GHG Emissions by Sector - France

Annual greenhouse gas emissions (in kt CO2eq) by activity sector and region for metropolitan France, across three reference years: 2016, 2018, and 2021. Source: CITEPA / ADEME.

Metropolitan France emitted approximately 407 Mt CO2eq in 2021, down from 461 Mt in 2016 - a reduction of 11.6% over five years. This data, produced by CITEPA and published by ADEME on data.gouv.fr, covers 7 activity sectors across 13 metropolitan regions and 99 departments over three reference years: 2016, 2018, and 2021. Transport is the leading sector at 134 Mt CO2eq, representing 33% of the total in 2021, followed by industry excluding energy (83 Mt, 20%) and agriculture (76 Mt, 19%).

While six of seven sectors show a decline, the waste sector stands out as a notable exception: its emissions increased by 47% between 2016 and 2021 (from 14,223 to 20,906 kt CO2eq). In contrast, the energy sector shows the largest reduction at -51.6% (from 20,421 to 9,874 kt CO2eq). Regionally, Ile-de-France records the sharpest drop (-19.9%), while Provence-Alpes-Cote d'Azur is the only metropolitan region with rising emissions (+10.6%), driven by its industry and energy sectors. The three largest emitting regions (Auvergne-Rhone-Alpes, Hauts-de-France, Ile-de-France) account for 34% of national emissions in 2021.

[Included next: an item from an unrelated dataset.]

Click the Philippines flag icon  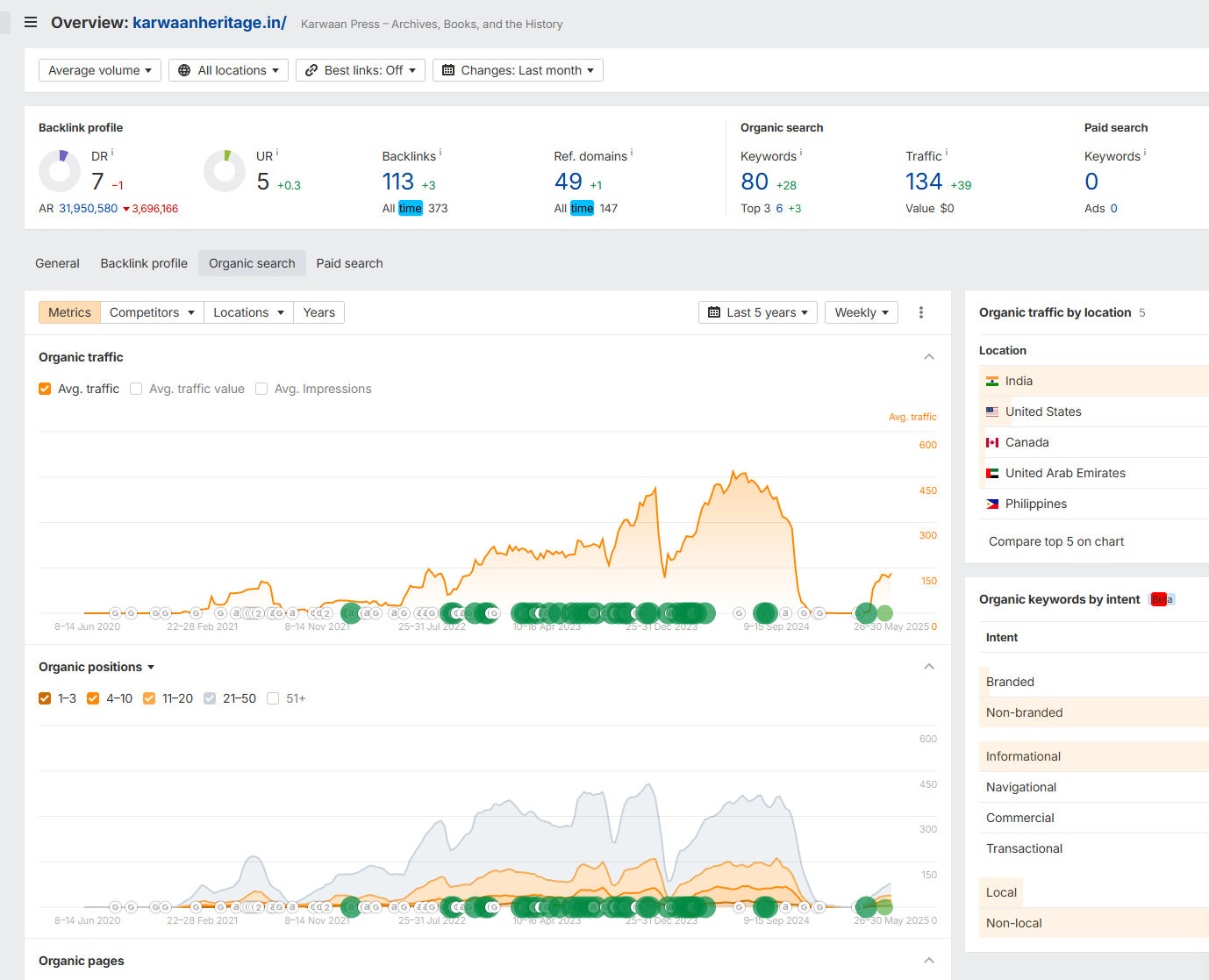click(x=992, y=504)
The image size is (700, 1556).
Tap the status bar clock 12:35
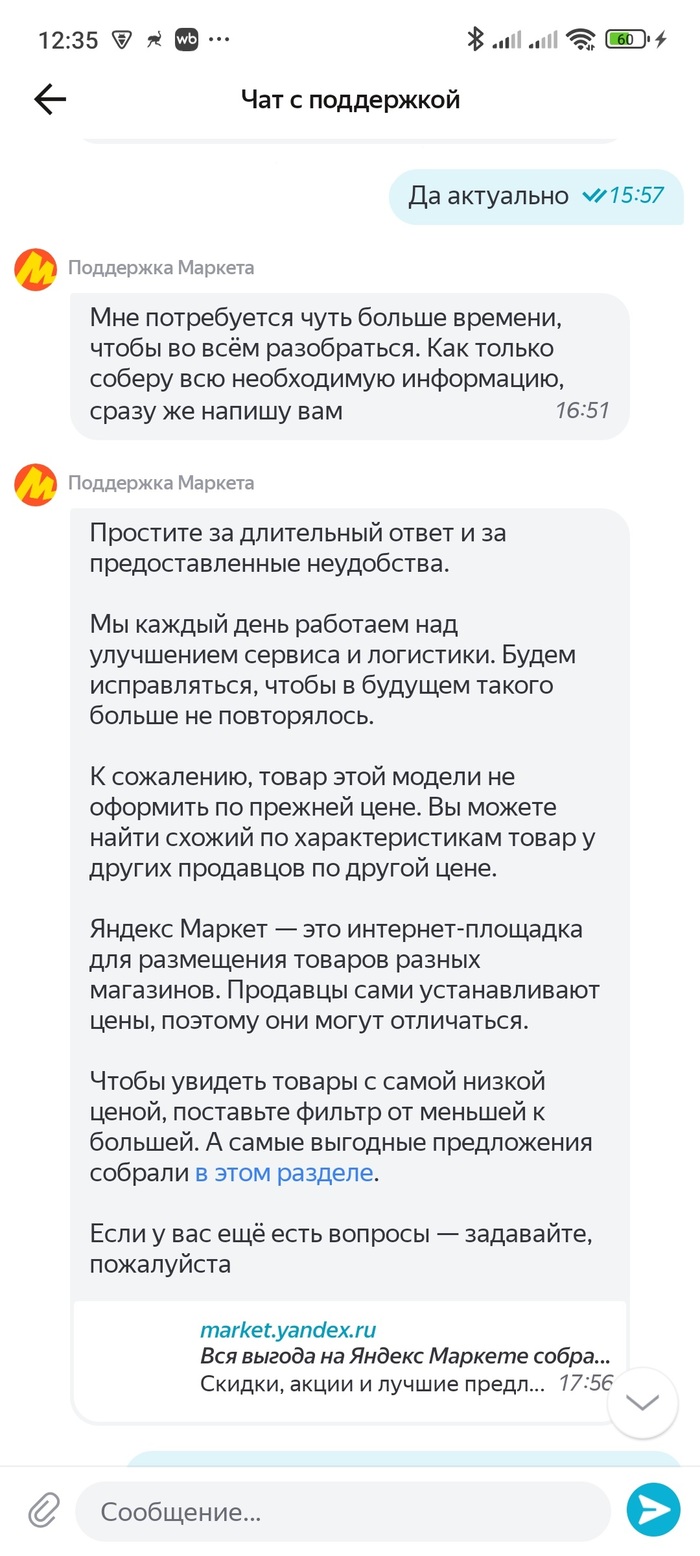(68, 40)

The dataset presents several methodological limitations. First, the three reference years are not strictly comparable: inventory methodologies evolved between 2016 and 2021, particularly for waste accounting. Second, commune-level (52 MB) and EPCI data are available but not used here due to volume constraints. Third, overseas territories (DOM-TOM) only have data for 2021, excluding them from temporal comparisons.

+47%

The waste sector is the only one with a strong increase (+47% from 2016 to 2021), rising from 14,223 to 20,906 kt CO2eq, while all 6 other sectors declined. A divergence worth monitoring in the context of the energy transition.

+10,6%

Provence-Alpes-Cote d'Azur is the only metropolitan region where emissions increased between 2016 and 2021 (+10.6%), against the national trend. Its industry (12,531 kt) and energy (3,003 kt) sectors account for 43% of its 2021 total.